### TEXTE SOURCE
Quelles autres chambres obscures que celles requises
pour les captifs de James Bond sont-elles dès lors nécessaires à la réclusion
des cerveaux pour leur faire consommer, dans les décors d’une Afrique expurgée
de ses habitants comme de ses résistants réels, des scénarios déguisant une
guerre d’influence entre ces bandes rivales que sont les multinationales, en
juste combat mené par les héros de l’Histoire contre « groupes
terroristes » et « réseaux islamistes », quand bien même chacun
sait les pires d’entre ceux-ci financés par nos amis du Qatar et de l’Arabie
saoudite – qui n’ont de plus urgente tâche que d’y interdire le théâtre ?
Jouer gagnant sur deux tableaux :
principe de la politique bourgeoise. Jouir de l’idée d’une culture, l’empêcher
dans les faits : l’une et l’autre attitudes font profit. Consacrer des
budgets à l’Alliance française où les enfants ne vont pas à l’école :
profits des deux côtés. Comme, il y a cent ans, les cartels de la finance
européenne décidaient de la guerre et de la paix; comme leurs agents
manipulaient alors le terrorisme anarchiste pour faire diversion des menées
militaires (ce que montre Aragon dans Les Cloches de Bâle) ; les
tentacules mondialisés misent encore sur l’un et l’autre en soutenant dictatures et insurrections, toutes à leur solde...
L’ensemble de la réalité falsifiée par cette exclusion
de l’altérité qu’est le point de vue de l’exploité, du dominé, de l’aliéné
social dans son extranéité devenue radicale en étant assumée désormais par les
instances idéologiques du Capital prétendant elles-mêmes représenter toute
opinion critique, dans une colonisation totale de l’espace public (n’y tolérant,
à la marge, que les expressions convenues d’une rébellion non globale et sous
contrôle) ; cette enclosure du monde où il n’est plus de réalité que
factice, et plus de fiction qui ne passe pour le réel (bien au-delà donc de cette
« Société du Spectacle » – nouveau cliché journalistique – dont tu
me rebattais les oreilles il y a quarante ans) : c’est cela que j’appelle pseudocosme !
Tu y vas un peu fort, mais nous ne
te donnons pas tort. Pouvons-nous préciser ton scoop ? Entre bête et
divin l’humanité se déploie, tendue par les pôles du réel et de l’idéal. Ces
pôles étant incompatibles avec le marché capitaliste, la valorisation de toute
chose que celui-ci développe s’organise autour d’une transformation de leur
apparence. Qu’il s’agisse d’un philosophe ou d’un poulet, sa valeur est
fonction des relations qu’entretient ce produit avec l’illusion du réel et de
l’idéal. Apparence vaut substance, même si d’évidence un phraseur bien payé pour
sa pacotille choisira plutôt pour se nourrir une volaille d’élevage fermier, quelque
violent que soit son préjugé contre l’idée de terroir. Un déséquilibre gît donc
au cœur du marché, dans son rapport à la matière et à l’esprit. L’organique ne
peut totalement s’abstraire de l’expérience par les sens, quand le symbolique
autorise toute imposture. Mais il n’est de laboratoire qui ne tende à corriger
ce déséquilibre par des moyens chimiques, voire génétiques. Ne vient-on pas de
créer une viande artificielle à partir de cellules souches ? D’ici peu, nous
n’en doutons pas, sortiront des éprouvettes quelques embryons de penseurs...

### DONNÉES ENREGISTRÉES

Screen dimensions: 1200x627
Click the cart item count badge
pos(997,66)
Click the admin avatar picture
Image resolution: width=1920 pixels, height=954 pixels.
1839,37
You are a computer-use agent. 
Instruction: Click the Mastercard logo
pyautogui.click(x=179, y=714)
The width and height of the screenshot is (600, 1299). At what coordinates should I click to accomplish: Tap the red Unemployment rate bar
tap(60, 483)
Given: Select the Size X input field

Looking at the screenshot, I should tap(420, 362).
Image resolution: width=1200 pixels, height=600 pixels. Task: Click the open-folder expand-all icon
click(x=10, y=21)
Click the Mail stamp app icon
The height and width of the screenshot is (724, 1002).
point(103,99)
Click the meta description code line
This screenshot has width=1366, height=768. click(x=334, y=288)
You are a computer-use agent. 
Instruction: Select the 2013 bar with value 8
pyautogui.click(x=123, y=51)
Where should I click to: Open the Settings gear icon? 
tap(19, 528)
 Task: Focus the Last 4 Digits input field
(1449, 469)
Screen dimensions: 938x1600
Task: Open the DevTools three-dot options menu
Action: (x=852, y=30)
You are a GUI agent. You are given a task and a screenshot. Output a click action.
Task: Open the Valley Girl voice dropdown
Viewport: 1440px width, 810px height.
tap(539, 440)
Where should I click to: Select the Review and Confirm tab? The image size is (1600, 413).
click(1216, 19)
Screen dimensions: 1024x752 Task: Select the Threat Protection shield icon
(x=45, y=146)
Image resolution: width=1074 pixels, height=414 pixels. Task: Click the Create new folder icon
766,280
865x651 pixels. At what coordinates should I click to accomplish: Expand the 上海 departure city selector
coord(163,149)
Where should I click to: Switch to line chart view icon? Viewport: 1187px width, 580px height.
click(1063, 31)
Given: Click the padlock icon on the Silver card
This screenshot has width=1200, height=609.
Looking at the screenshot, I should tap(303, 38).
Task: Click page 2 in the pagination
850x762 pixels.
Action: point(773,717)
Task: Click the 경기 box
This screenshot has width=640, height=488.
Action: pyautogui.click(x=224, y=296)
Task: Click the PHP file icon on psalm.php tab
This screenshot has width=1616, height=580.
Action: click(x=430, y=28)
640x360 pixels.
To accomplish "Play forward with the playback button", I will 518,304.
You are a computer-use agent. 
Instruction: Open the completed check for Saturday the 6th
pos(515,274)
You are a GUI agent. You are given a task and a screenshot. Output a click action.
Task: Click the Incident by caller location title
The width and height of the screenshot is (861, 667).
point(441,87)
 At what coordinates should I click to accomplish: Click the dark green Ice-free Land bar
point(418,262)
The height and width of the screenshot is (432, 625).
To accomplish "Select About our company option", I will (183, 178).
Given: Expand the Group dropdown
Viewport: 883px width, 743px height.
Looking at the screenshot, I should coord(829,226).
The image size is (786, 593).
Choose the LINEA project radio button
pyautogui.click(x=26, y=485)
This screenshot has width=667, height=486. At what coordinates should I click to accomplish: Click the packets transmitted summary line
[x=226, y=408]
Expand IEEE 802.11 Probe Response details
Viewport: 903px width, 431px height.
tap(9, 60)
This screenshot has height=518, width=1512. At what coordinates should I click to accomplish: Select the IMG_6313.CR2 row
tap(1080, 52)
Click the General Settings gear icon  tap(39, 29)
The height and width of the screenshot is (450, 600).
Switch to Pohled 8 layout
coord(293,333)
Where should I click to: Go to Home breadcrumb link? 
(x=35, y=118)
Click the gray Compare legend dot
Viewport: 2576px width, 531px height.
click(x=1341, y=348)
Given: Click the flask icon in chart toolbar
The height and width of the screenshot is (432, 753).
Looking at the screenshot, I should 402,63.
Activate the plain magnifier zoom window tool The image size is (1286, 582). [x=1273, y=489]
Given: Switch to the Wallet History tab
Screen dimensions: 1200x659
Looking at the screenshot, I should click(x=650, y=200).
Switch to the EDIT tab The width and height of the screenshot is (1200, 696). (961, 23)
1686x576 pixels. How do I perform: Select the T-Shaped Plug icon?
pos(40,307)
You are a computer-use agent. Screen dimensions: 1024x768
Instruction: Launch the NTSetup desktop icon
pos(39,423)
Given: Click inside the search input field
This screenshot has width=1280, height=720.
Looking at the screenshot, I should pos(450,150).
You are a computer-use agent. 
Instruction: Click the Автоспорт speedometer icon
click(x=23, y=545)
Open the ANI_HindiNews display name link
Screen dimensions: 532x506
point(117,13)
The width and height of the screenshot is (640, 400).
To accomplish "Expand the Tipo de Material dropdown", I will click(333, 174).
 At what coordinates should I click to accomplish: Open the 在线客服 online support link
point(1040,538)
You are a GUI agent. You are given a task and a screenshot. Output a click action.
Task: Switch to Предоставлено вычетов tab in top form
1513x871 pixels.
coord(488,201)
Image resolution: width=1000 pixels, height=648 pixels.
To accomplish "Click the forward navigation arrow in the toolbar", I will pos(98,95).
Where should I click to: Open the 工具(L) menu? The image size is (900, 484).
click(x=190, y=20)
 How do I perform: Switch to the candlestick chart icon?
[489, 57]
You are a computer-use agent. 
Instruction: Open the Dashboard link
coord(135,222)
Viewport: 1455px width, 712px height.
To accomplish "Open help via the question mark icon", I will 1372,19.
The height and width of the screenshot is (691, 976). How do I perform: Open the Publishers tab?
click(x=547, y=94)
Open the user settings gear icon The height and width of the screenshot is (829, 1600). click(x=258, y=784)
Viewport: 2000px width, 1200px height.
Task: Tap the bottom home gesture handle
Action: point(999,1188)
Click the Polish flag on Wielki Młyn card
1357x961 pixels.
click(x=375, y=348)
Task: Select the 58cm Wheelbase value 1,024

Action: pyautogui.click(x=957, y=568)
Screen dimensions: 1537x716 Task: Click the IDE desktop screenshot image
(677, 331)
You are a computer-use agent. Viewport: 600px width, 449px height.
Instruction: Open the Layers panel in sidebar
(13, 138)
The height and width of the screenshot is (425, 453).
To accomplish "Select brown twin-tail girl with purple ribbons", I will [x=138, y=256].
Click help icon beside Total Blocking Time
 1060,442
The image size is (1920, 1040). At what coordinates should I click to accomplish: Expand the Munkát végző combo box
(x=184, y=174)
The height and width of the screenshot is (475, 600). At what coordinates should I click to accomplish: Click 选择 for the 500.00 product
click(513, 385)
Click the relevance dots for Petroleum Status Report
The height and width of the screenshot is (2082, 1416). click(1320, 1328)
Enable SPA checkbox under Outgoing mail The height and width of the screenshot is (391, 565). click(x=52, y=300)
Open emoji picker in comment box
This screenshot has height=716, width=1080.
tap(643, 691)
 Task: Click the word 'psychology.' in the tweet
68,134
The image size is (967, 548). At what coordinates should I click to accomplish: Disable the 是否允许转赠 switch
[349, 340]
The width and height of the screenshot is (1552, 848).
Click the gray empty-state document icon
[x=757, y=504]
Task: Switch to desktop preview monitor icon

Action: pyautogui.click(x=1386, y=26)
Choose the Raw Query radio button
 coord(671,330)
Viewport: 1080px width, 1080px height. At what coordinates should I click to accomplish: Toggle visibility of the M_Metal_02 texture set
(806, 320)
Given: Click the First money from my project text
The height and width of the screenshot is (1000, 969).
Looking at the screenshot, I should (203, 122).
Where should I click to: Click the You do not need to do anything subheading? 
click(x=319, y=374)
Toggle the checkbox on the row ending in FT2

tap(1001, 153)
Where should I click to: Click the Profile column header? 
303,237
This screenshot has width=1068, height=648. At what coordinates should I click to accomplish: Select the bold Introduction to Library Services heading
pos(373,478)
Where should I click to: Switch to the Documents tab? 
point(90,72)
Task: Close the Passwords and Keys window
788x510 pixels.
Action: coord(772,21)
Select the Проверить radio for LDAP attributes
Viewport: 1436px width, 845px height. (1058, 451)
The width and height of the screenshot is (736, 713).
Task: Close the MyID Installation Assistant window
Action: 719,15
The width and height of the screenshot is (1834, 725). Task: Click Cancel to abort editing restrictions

### À FAIRE
**a.** Quel livre d'Aragon le texte source cite-t-il ?
**b.** Réécrivez le passage du texte source qui va de « Jouer gagnant sur » jusqu'à « à leur solde... » inclus, en remplaçant « cartels » par « consortiums ».
**c.** Prolongez le texte source sur le pseudocosme et le marché capitaliste à partir de sa dernière phrase.

### CORRIGÉ
**a.** Les Cloches de Bâle.

**b.**
Jouer gagnant sur deux tableaux :
principe de la politique bourgeoise. Jouir de l’idée d’une culture, l’empêcher
dans les faits : l’une et l’autre attitudes font profit. Consacrer des
budgets à l’Alliance française où les enfants ne vont pas à l’école :
profits des deux côtés. Comme, il y a cent ans, les consortiums de la finance
européenne décidaient de la guerre et de la paix; comme leurs agents
manipulaient alors le terrorisme anarchiste pour faire diversion des menées
militaires (ce que montre Aragon dans Les Cloches de Bâle) ; les
tentacules mondialisés misent encore sur l’un et l’autre en soutenant dictatures et insurrections, toutes à leur solde...

**c.**
Démoniaque est la difficulté, pour une prophétesse, de
penser ce pseudocosme. L’ignorance en est l’oxygène, la fausse conscience
l’hydrogène, et le carbone y entretenant la vie s’assimile à une démence.
Pistolet sur la tempe : tel est le procédé psychologique. Recluse dans une
cellule par les gardiens de la santé mentale chiffrée, l’Europe fonctionne
comme un asile où des médecins de l’âme fous psalmodient leurs mantras :
productivité, rentabilité, compétitivité. Pas un éditorial du kiosque de la place qui n’évoque l’urgence d’un électrochoc...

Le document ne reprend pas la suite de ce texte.